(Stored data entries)
-- Opening Marker --
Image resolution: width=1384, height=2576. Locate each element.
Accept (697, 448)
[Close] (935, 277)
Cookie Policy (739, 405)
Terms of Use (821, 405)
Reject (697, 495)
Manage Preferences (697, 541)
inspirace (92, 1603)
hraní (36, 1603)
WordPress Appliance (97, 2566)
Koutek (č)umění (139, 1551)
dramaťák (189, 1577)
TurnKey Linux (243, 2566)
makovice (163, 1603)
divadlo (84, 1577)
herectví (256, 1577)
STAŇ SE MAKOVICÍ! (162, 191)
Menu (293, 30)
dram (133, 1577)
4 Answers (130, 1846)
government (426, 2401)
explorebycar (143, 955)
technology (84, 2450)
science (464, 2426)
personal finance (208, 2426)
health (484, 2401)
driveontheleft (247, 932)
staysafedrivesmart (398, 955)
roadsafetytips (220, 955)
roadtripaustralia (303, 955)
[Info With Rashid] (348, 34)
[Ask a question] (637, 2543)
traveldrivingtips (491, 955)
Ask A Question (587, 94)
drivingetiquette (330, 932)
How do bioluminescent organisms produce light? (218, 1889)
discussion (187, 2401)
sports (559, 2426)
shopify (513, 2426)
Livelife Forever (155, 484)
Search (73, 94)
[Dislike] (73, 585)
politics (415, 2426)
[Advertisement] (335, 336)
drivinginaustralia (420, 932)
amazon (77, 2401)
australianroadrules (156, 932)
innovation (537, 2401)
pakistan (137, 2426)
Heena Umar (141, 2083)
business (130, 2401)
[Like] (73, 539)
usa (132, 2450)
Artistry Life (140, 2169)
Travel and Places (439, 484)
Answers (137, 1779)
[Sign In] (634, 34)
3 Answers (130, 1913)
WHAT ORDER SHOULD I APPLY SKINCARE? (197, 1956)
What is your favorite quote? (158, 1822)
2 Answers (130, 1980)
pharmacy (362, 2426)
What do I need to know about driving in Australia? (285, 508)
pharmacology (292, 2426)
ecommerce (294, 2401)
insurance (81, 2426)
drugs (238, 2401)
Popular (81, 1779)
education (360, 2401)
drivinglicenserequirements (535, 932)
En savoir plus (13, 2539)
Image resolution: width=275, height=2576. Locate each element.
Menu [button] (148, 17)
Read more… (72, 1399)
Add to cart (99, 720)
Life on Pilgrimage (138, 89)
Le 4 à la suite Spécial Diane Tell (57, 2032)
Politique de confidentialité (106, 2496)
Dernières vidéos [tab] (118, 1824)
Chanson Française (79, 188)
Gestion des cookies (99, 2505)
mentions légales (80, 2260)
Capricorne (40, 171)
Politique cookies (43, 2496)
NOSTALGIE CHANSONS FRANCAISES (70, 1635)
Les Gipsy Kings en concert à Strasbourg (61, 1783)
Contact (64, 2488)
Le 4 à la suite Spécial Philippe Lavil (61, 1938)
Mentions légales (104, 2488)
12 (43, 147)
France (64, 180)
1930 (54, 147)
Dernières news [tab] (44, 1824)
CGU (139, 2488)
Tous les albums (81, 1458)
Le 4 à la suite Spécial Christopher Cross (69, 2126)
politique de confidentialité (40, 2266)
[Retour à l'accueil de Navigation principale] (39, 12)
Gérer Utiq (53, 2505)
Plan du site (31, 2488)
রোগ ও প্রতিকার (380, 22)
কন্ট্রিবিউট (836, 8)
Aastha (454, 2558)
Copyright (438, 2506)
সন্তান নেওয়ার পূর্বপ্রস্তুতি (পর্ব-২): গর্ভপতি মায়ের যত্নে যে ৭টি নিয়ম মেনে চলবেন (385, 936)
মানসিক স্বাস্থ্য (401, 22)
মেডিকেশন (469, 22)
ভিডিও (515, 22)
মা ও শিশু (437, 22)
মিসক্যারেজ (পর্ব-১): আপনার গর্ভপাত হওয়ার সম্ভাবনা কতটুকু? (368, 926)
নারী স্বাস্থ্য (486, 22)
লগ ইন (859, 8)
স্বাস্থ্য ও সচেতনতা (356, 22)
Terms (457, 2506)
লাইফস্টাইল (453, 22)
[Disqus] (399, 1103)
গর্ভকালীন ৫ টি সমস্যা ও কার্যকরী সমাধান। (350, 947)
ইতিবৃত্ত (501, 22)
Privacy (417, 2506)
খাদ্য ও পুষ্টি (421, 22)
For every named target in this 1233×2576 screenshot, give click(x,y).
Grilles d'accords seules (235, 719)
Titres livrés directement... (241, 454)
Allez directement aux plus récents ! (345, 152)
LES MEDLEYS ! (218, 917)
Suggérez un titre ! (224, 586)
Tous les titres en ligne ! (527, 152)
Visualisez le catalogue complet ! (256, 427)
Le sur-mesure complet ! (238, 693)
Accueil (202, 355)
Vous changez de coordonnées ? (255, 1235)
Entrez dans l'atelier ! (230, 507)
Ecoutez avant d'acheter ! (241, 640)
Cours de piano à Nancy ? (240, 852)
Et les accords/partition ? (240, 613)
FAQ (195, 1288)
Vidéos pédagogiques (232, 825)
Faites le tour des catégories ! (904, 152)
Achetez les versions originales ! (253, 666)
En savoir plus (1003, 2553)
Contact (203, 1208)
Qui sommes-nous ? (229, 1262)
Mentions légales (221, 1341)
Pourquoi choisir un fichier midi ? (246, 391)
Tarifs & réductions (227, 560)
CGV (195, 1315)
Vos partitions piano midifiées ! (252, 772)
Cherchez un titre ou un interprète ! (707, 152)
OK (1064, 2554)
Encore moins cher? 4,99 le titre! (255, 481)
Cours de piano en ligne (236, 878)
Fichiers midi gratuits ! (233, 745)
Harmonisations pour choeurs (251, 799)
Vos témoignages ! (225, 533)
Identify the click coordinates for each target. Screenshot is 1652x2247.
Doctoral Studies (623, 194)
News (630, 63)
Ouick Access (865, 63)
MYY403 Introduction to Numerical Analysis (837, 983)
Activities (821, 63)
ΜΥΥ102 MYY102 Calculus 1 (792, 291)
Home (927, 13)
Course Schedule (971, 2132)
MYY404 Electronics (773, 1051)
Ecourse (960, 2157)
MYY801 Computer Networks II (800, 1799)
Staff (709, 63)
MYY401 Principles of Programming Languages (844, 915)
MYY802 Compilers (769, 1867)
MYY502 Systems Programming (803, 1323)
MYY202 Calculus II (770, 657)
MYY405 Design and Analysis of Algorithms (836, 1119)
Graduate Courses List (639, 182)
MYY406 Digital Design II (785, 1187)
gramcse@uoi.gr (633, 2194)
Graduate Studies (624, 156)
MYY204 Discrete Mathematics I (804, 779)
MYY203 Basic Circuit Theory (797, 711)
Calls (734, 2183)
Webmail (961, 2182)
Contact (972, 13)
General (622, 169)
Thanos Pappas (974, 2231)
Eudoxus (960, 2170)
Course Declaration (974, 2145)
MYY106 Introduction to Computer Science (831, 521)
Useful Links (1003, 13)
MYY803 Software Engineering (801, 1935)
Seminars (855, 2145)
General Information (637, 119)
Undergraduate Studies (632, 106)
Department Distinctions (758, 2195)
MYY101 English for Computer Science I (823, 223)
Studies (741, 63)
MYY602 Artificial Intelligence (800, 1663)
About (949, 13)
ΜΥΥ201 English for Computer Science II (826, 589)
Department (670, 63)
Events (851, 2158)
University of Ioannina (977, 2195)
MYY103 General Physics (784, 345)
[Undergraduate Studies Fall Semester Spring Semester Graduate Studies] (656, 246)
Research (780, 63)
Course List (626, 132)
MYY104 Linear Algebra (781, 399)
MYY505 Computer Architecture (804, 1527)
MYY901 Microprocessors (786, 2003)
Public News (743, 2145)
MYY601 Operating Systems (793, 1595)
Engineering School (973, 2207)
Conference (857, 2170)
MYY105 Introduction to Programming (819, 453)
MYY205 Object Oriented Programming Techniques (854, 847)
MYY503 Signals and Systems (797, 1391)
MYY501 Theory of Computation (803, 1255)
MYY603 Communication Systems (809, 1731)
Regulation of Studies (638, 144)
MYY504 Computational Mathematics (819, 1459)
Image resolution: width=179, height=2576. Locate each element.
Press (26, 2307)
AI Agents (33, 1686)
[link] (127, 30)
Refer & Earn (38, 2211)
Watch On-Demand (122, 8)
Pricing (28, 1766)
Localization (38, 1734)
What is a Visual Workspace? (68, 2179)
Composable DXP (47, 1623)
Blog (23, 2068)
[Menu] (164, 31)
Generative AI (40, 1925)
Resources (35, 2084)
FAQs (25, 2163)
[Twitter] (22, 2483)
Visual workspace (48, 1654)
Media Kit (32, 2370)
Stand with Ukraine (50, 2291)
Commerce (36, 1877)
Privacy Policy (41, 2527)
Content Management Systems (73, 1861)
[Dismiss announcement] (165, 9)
-- Closing Marker --
All lines above from the one with "MYY203 Basic Circuit Theory (797, 711)" to the one with "MYY101 English for", inclusive, should be copied exactly, and no other lines.

Solved problem:
MYY203 Basic Circuit Theory (797, 711)
Calls (734, 2183)
Webmail (961, 2182)
Contact (972, 13)
General (622, 169)
Thanos Pappas (974, 2231)
Eudoxus (960, 2170)
Course Declaration (974, 2145)
MYY106 Introduction to Computer Science (831, 521)
Useful Links (1003, 13)
MYY803 Software Engineering (801, 1935)
Seminars (855, 2145)
General Information (637, 119)
Undergraduate Studies (632, 106)
Department Distinctions (758, 2195)
MYY101 English for Computer Science I (823, 223)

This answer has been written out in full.